*Supplied data:*
◇ ◇ ◇ ◇

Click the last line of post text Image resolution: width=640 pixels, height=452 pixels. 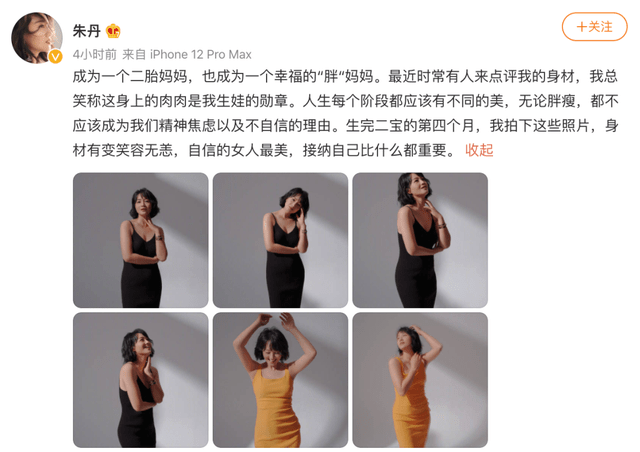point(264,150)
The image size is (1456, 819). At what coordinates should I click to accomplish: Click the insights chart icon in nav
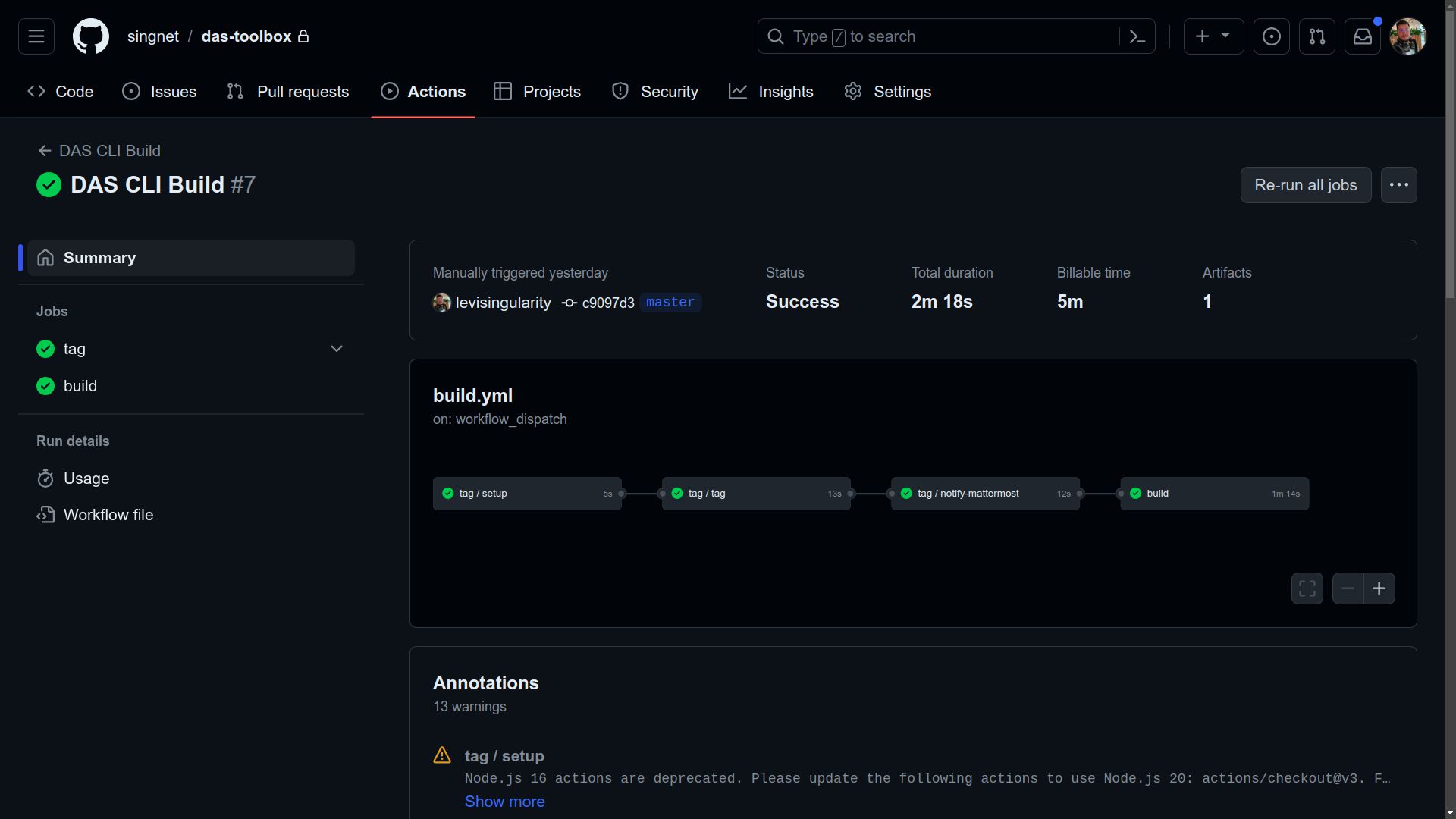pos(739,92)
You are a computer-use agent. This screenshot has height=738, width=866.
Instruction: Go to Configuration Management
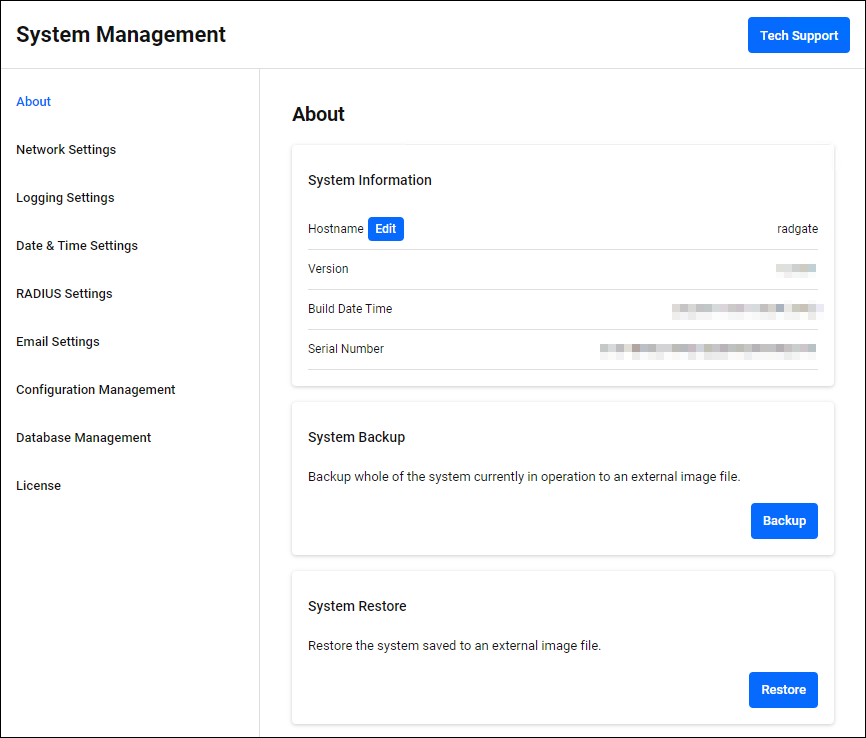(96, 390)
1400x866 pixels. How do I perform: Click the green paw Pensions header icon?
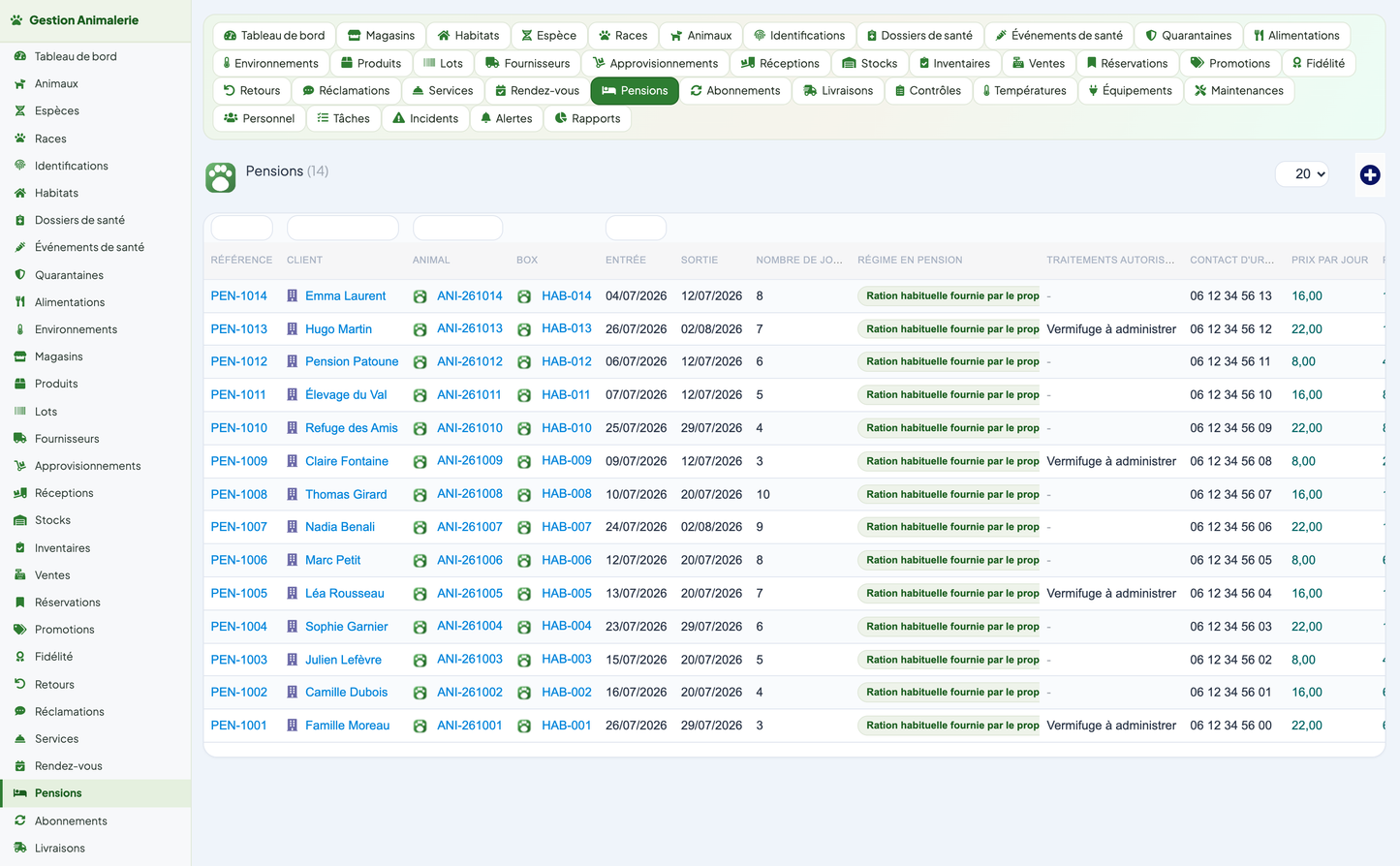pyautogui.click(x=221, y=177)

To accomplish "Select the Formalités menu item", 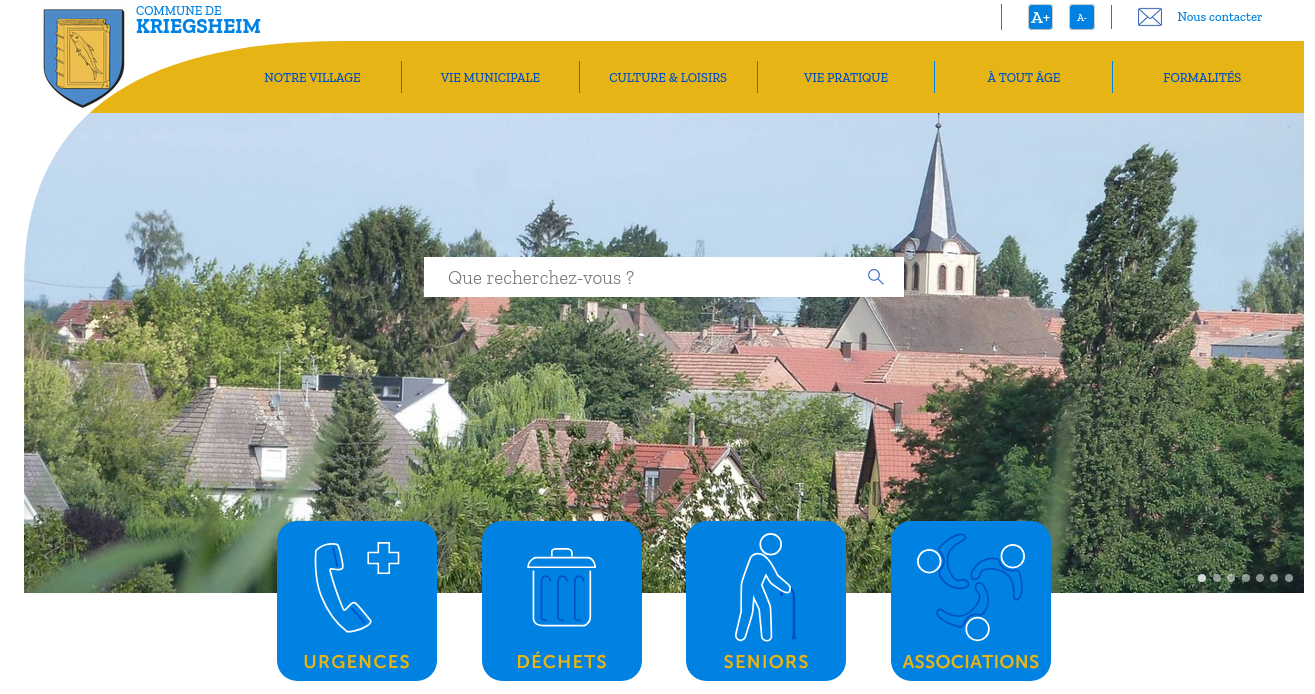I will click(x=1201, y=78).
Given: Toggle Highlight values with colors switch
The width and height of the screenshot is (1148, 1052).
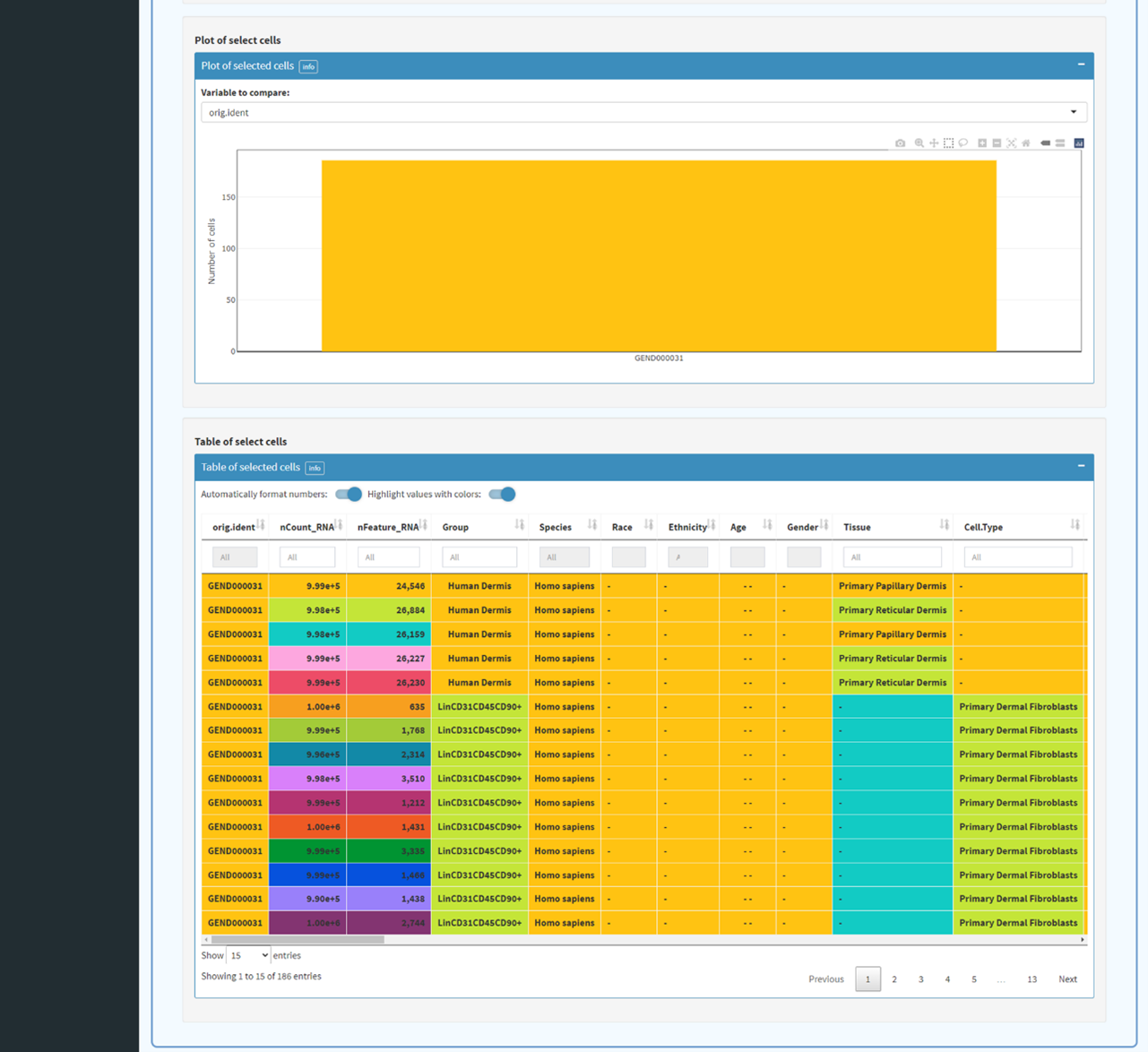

◇ ◇ ◇ ◇

When you reach the line containing "Given: Toggle Highlight" in the records above, write out that line and every line after it through the end, exactly, but omit the pictures.

*Result:*
Given: Toggle Highlight values with colors switch
The width and height of the screenshot is (1148, 1052).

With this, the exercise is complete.